Optimize an LLM program

Goal: stop hand-tuning prompts. Because a KAOS program is typed, an optimizer can improve it automatically — and, crucially, only keep a change if it improves a metric on held-out data.

BootstrapOptimizer selects few-shot examples to add, re-evaluates on a validation set, and accepts the change only if the metric goes up. Runs offline with a FunctionClient.

uv run examples/optimize-program.py

#!/usr/bin/env -S uv run --script
# /// script
# requires-python = ">=3.13"
# dependencies = ["kaos-llm-core>=0.1.12,<0.2", "kaos-llm-client>=0.1.9,<0.2"]
# ///
"""Optimize an LLM program against a metric — and only keep changes that help.

Because a KAOS program is typed, an optimizer can improve it automatically: the
`BootstrapOptimizer` selects few-shot examples to add, re-evaluates on a held-out
validation set, and **accepts the change only if the metric improves**. No blind
prompt-tweaking — every change is gated on evidence.

Runs offline with a `FunctionClient` and a deterministic metric.

Run it:

    uv run examples/optimize-program.py
"""

from __future__ import annotations

import asyncio
import json

from kaos_llm_client.providers.function import FunctionClient
from kaos_llm_client.types import ContentPart, ProviderResponse
from kaos_llm_core import BootstrapOptimizer, Call, Example, InputField, OutputField, Signature


class Classify(Signature):
    """Classify a legal document's practice area."""

    text: str = InputField(description="document text")
    area: str = OutputField(description="practice area: lease, nda, or employment")


def fake_model(messages: list[dict], profile) -> ProviderResponse:
    blob = " ".join(str(m.get("content", "")) for m in messages).lower()
    if "rent" in blob or "lease" in blob:
        area = "lease"
    elif "confidential" in blob:
        area = "nda"
    else:
        area = "employment"
    return ProviderResponse(
        provider="function", model="function-test", raw={},
        parts=[ContentPart(type="text", text=json.dumps({"area": area}))],
    )


def accuracy(prediction, expected: dict) -> float:
    return 1.0 if getattr(prediction, "area", None) == expected.get("area") else 0.0


async def main():
    call = Call(Classify, model="function-test", client=FunctionClient(function=fake_model))

    train = [
        Example(inputs={"text": "The lease term is five years."}, outputs={"area": "lease"}),
        Example(inputs={"text": "Confidential information must be protected."}, outputs={"area": "nda"}),
    ]
    val = [Example(inputs={"text": "Rent is due monthly."}, outputs={"area": "lease"})]

    result = await BootstrapOptimizer(accuracy).optimize(call, train, val)

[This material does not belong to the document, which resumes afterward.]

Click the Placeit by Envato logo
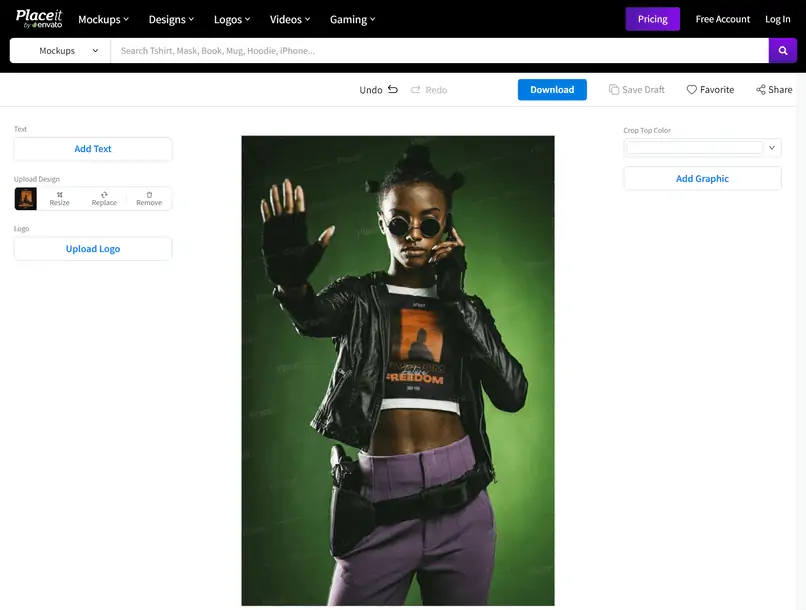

    print(f"  validation metric before: {result.metric_before:.0%}")
    print(f"  validation metric after:  {result.metric_after:.0%}")
    print(f"  examples bootstrapped:    {result.examples_added}")
    print(f"  change accepted:          {result.accepted}  ({result.stop_reason})")
    return result


if __name__ == "__main__":
    result = asyncio.run(main())
    # The optimizer ran, measured the metric, and made an evidence-based decision.
    assert isinstance(result.metric_before, float)
    assert isinstance(result.metric_after, float)
    # Here the baseline is already perfect, so a no-improvement change is NOT kept —
    # the optimizer is metric-gated, not blind.
    assert result.metric_after >= result.metric_before

What to notice

It’s metric-gated, not blind. Here the baseline is already perfect, so the optimizer rejects the change rather than adding examples that don’t help. That’s the whole point — optimization is accountable to evidence (the same stance as why plain BM25 and optimizers & budget).
You bring a metric and data. A metric(prediction, expected) -> float, a train_set, and a val_set of Examples. The optimizer does the rest.
Other optimizers in the family: InstructionOptimizer (tunes the instruction), MiproLite/MiproV2, CoOptimizer. All share a Budget so optimization itself stays bounded.